§ Exercise aim: What's wanted is the full listing, reproduced exactly.

========================

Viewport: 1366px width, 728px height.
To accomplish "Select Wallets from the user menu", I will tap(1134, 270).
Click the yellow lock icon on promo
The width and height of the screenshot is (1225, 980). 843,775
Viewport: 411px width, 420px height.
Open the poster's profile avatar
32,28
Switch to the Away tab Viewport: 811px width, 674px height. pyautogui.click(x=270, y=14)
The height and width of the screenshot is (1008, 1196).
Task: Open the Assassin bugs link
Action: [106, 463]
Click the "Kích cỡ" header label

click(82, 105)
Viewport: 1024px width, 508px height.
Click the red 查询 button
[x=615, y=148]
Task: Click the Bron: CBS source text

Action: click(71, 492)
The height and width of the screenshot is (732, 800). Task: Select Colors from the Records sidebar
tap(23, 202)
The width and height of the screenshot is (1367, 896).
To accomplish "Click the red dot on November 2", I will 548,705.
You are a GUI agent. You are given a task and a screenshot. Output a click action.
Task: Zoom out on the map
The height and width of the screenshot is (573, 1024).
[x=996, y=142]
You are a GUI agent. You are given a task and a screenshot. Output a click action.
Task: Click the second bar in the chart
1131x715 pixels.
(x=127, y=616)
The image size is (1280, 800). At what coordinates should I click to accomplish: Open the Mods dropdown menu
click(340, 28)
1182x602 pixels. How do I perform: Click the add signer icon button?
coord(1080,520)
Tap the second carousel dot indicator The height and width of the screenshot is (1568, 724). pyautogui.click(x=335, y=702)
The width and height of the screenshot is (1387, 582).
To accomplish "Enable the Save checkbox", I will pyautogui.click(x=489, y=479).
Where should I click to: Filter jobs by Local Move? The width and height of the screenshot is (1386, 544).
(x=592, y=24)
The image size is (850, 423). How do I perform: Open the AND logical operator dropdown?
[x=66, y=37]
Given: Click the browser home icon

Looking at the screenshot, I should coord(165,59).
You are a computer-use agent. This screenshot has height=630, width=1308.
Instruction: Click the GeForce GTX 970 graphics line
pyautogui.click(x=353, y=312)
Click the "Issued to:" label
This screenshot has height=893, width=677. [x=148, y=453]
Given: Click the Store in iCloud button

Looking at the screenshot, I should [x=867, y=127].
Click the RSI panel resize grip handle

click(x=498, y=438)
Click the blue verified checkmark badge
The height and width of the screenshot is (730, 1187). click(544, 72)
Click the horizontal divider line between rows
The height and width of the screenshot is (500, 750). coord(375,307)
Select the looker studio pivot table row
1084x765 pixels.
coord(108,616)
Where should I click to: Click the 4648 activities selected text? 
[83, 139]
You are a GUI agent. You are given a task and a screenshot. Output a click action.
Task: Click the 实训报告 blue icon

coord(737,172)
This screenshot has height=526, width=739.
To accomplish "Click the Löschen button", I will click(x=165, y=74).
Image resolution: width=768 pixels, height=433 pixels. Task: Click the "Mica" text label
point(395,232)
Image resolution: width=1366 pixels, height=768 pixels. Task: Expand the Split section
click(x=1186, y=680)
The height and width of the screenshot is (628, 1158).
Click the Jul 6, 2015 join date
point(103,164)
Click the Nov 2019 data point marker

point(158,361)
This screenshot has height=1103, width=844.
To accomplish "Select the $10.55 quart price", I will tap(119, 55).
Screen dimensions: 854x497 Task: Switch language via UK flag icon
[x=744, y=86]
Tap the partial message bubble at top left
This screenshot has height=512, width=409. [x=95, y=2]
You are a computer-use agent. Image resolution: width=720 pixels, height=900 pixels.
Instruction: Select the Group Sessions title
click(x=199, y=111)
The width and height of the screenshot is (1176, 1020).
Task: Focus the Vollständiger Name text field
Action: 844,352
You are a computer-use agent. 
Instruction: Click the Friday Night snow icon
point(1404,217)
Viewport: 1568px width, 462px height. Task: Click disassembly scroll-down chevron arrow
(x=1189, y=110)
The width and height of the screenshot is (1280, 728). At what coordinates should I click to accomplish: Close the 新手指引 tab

========================

§ Answer to this task:
Viewport: 1366px width, 728px height.
To accomplish "Select Wallets from the user menu", I will tap(1134, 270).
Click the yellow lock icon on promo
The width and height of the screenshot is (1225, 980). 843,775
Viewport: 411px width, 420px height.
Open the poster's profile avatar
32,28
Switch to the Away tab Viewport: 811px width, 674px height. pyautogui.click(x=270, y=14)
The height and width of the screenshot is (1008, 1196).
Task: Open the Assassin bugs link
Action: [106, 463]
Click the "Kích cỡ" header label

click(82, 105)
Viewport: 1024px width, 508px height.
Click the red 查询 button
[x=615, y=148]
Task: Click the Bron: CBS source text

Action: click(71, 492)
The height and width of the screenshot is (732, 800). Task: Select Colors from the Records sidebar
tap(23, 202)
The width and height of the screenshot is (1367, 896).
To accomplish "Click the red dot on November 2", I will 548,705.
You are a GUI agent. You are given a task and a screenshot. Output a click action.
Task: Zoom out on the map
The height and width of the screenshot is (573, 1024).
[x=996, y=142]
You are a GUI agent. You are given a task and a screenshot. Output a click action.
Task: Click the second bar in the chart
1131x715 pixels.
(x=127, y=616)
The image size is (1280, 800). At what coordinates should I click to accomplish: Open the Mods dropdown menu
click(340, 28)
1182x602 pixels. How do I perform: Click the add signer icon button?
coord(1080,520)
Tap the second carousel dot indicator The height and width of the screenshot is (1568, 724). pyautogui.click(x=335, y=702)
The width and height of the screenshot is (1387, 582).
To accomplish "Enable the Save checkbox", I will pyautogui.click(x=489, y=479).
Where should I click to: Filter jobs by Local Move? The width and height of the screenshot is (1386, 544).
(x=592, y=24)
The image size is (850, 423). How do I perform: Open the AND logical operator dropdown?
[x=66, y=37]
Given: Click the browser home icon

Looking at the screenshot, I should coord(165,59).
You are a computer-use agent. This screenshot has height=630, width=1308.
Instruction: Click the GeForce GTX 970 graphics line
pyautogui.click(x=353, y=312)
Click the "Issued to:" label
This screenshot has height=893, width=677. [x=148, y=453]
Given: Click the Store in iCloud button

Looking at the screenshot, I should [x=867, y=127].
Click the RSI panel resize grip handle

click(x=498, y=438)
Click the blue verified checkmark badge
The height and width of the screenshot is (730, 1187). click(544, 72)
Click the horizontal divider line between rows
The height and width of the screenshot is (500, 750). coord(375,307)
Select the looker studio pivot table row
1084x765 pixels.
coord(108,616)
Where should I click to: Click the 4648 activities selected text? 
[83, 139]
You are a GUI agent. You are given a task and a screenshot. Output a click action.
Task: Click the 实训报告 blue icon

coord(737,172)
This screenshot has height=526, width=739.
To accomplish "Click the Löschen button", I will click(x=165, y=74).
Image resolution: width=768 pixels, height=433 pixels. Task: Click the "Mica" text label
point(395,232)
Image resolution: width=1366 pixels, height=768 pixels. Task: Expand the Split section
click(x=1186, y=680)
The height and width of the screenshot is (628, 1158).
Click the Jul 6, 2015 join date
point(103,164)
Click the Nov 2019 data point marker

point(158,361)
This screenshot has height=1103, width=844.
To accomplish "Select the $10.55 quart price", I will tap(119, 55).
Screen dimensions: 854x497 Task: Switch language via UK flag icon
[x=744, y=86]
Tap the partial message bubble at top left
This screenshot has height=512, width=409. [x=95, y=2]
You are a computer-use agent. Image resolution: width=720 pixels, height=900 pixels.
Instruction: Select the Group Sessions title
click(x=199, y=111)
The width and height of the screenshot is (1176, 1020).
Task: Focus the Vollständiger Name text field
Action: 844,352
You are a computer-use agent. 
Instruction: Click the Friday Night snow icon
point(1404,217)
Viewport: 1568px width, 462px height. Task: Click disassembly scroll-down chevron arrow
(x=1189, y=110)
The width and height of the screenshot is (1280, 728). At what coordinates should I click to accomplish: Close the 新手指引 tab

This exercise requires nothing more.